Things I won’t miss in China

This is the first installment of a two-part post on the things I won’t miss and the things I will miss after I leave China.  Some are a bit amusing to me albeit annoying, others are far weightier.  Here they are, in no particular order:

    1. My leaky kitchen sink that floods the kitchen every time I wash dishes
    2. My nightly mosquito search and destroy missions before bed
    3. The heavy duty industrial Shijiazhuang dust that is everywhere
    4. Floors that are impossible to clean
    5. People who look at my feet
    6. People who stare at my grocery basket to see what foreigners buy
    7. Flip-flops being disdainfully referred to as “Japanese-style slippers”

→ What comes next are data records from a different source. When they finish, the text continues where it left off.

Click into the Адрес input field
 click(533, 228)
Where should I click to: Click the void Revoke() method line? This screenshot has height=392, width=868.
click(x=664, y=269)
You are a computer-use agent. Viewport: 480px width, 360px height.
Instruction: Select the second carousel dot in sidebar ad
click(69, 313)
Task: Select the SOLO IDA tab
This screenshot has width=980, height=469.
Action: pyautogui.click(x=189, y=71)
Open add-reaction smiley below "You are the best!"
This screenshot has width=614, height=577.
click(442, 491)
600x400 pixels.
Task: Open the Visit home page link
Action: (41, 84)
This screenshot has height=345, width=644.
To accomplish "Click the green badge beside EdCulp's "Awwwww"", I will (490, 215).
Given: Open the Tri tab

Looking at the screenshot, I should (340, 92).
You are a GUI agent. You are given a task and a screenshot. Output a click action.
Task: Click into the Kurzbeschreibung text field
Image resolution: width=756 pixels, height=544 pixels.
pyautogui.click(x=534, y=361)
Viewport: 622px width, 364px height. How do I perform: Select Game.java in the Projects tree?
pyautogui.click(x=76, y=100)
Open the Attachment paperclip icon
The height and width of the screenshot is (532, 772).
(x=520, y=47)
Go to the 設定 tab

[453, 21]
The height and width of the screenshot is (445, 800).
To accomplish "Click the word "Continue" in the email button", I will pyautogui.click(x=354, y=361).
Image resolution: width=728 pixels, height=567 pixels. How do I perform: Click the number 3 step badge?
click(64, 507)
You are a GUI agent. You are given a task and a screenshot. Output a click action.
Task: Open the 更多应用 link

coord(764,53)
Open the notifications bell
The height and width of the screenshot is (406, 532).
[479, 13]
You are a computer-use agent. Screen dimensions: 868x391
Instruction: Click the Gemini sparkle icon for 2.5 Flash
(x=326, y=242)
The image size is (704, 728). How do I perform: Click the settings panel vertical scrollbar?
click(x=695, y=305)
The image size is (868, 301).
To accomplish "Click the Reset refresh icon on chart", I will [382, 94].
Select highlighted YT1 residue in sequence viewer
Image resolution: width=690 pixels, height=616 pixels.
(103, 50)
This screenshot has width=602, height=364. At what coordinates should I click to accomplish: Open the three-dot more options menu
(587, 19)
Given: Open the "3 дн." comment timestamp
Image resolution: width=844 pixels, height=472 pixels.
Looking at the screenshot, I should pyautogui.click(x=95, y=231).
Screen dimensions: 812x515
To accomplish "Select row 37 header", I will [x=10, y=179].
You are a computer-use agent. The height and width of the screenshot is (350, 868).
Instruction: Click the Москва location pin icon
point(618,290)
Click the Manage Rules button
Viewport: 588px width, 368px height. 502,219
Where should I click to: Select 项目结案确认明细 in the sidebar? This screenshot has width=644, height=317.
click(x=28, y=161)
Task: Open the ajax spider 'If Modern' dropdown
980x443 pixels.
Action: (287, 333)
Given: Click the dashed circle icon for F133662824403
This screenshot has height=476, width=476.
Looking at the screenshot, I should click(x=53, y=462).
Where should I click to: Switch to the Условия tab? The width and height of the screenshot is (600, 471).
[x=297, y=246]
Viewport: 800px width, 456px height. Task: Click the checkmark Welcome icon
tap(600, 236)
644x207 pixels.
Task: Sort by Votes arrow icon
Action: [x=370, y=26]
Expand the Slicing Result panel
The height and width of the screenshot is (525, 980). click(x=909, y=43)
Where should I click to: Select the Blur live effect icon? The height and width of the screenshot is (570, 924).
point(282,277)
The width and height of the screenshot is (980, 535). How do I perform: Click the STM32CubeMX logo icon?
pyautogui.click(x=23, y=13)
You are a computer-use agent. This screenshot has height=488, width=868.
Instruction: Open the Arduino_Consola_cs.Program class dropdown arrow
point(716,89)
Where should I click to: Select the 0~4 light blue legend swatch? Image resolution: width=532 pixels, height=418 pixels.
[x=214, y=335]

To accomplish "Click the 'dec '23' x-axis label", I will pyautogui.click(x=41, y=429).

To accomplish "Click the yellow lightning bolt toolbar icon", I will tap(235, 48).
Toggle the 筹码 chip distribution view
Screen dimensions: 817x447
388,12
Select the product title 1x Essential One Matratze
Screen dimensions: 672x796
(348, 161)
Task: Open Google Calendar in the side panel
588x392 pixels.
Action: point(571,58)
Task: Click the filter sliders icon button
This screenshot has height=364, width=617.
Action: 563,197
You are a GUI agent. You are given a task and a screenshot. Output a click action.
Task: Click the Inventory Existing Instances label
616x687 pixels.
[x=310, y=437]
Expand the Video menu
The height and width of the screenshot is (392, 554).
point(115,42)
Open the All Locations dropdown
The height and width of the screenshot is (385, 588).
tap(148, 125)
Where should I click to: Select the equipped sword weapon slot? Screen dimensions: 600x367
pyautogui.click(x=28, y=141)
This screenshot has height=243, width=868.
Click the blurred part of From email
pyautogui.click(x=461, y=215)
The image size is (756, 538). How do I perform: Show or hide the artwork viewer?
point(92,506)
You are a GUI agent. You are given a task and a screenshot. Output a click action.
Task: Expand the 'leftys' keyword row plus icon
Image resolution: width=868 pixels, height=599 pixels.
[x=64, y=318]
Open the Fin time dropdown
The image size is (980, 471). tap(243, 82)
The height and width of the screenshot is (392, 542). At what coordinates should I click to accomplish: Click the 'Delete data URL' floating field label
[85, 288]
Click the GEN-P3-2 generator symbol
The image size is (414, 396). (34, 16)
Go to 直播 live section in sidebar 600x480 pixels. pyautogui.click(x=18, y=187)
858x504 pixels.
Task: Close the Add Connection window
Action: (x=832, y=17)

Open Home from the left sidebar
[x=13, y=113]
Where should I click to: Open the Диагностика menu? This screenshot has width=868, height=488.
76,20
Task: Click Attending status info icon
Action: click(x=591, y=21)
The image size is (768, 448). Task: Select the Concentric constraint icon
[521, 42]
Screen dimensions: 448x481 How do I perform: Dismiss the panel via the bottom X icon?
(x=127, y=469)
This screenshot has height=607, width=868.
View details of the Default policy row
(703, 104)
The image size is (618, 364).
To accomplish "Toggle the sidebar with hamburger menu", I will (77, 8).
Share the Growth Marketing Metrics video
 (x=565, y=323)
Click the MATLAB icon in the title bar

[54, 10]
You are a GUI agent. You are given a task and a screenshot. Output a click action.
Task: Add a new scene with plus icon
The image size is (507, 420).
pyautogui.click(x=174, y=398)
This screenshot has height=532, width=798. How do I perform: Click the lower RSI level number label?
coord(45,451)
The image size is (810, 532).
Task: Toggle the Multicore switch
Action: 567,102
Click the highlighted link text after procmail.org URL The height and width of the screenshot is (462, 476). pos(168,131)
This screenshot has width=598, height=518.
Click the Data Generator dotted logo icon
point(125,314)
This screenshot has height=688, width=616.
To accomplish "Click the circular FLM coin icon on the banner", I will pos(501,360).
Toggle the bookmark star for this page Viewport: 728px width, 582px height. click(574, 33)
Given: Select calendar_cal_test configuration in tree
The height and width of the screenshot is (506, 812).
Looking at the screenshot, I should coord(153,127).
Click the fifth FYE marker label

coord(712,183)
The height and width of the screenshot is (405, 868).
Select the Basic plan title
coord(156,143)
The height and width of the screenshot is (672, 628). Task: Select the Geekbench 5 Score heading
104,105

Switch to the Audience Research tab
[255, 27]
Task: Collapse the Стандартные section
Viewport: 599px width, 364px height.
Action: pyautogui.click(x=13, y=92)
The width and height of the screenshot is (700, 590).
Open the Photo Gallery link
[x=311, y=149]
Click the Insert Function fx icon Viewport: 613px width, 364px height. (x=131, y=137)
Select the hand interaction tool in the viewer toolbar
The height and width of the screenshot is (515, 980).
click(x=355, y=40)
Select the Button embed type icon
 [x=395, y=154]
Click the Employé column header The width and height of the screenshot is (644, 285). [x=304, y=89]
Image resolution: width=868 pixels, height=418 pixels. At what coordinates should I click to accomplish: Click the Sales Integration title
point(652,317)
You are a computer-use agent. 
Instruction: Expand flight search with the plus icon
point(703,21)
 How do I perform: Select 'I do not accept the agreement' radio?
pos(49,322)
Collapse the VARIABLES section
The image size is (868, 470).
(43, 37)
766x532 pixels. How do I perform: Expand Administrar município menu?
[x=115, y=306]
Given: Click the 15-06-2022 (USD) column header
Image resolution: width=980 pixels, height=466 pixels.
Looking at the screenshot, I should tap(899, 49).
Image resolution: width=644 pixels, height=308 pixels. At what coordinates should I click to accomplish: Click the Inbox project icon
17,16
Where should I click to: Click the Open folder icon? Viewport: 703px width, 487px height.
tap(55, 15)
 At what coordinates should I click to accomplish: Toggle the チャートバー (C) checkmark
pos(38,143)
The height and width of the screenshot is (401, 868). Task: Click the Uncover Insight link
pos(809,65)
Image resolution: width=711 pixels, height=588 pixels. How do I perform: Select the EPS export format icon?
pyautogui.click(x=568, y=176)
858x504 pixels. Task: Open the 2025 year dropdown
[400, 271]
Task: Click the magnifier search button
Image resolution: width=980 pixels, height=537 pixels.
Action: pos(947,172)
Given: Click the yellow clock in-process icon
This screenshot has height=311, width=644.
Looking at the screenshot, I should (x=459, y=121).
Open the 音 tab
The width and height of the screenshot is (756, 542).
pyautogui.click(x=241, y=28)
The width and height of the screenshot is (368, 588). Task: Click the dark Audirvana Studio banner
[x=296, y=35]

    8. Awkward teacher-training meetings
    9. The absence of cheese
    10. Relying on public transportation
    11. Teaching untouchable wealthy children who don’t experience much discipline
    12. Teaching children who make so much noise that the responsible, attentive children in the class can’t hear and participate above the noise
    13. The adjective “interesting”
    14. Taxi drivers who tell you to get out and catch a taxi across the street if they’re not already going the same direction as your destination `
    15. Living one door down the hall from my boss’s office
    16. Waking up on weekdays and some weekends to the sound of students and school employees in the hallway outside my apartment
    17. Not being able to see the sky most days because of the pollution
    18. The assumption that I don’t know grammar because I teach oral English
    19. The CCTV cameras that watch me enter and leave my apartment and apartment building
    20. Cooking on a stove that takes many brave and dangerous clicks of a lighter to get lit properly
    21. Drivers who speed on the wrong side of the road to get in front of cars stopped at traffic lights
    22. People who push onto elevators instead of letting you get off first
    23. People who cut in line
    24. Employees with microphones who shout the prices and sale items at you as you walk by a store display
    25. The ER
    26. Keeping my blinds closed so that the high school students can’t see into my apartment from across the courtyard
    27. Shoe prints in inexplicable places on my apartment walls
    28. Students who shout “hello teacher!” at me in Chinese, and then immediately shout “she doesn’t understand that!” in Chinese…  I understood that since two years ago.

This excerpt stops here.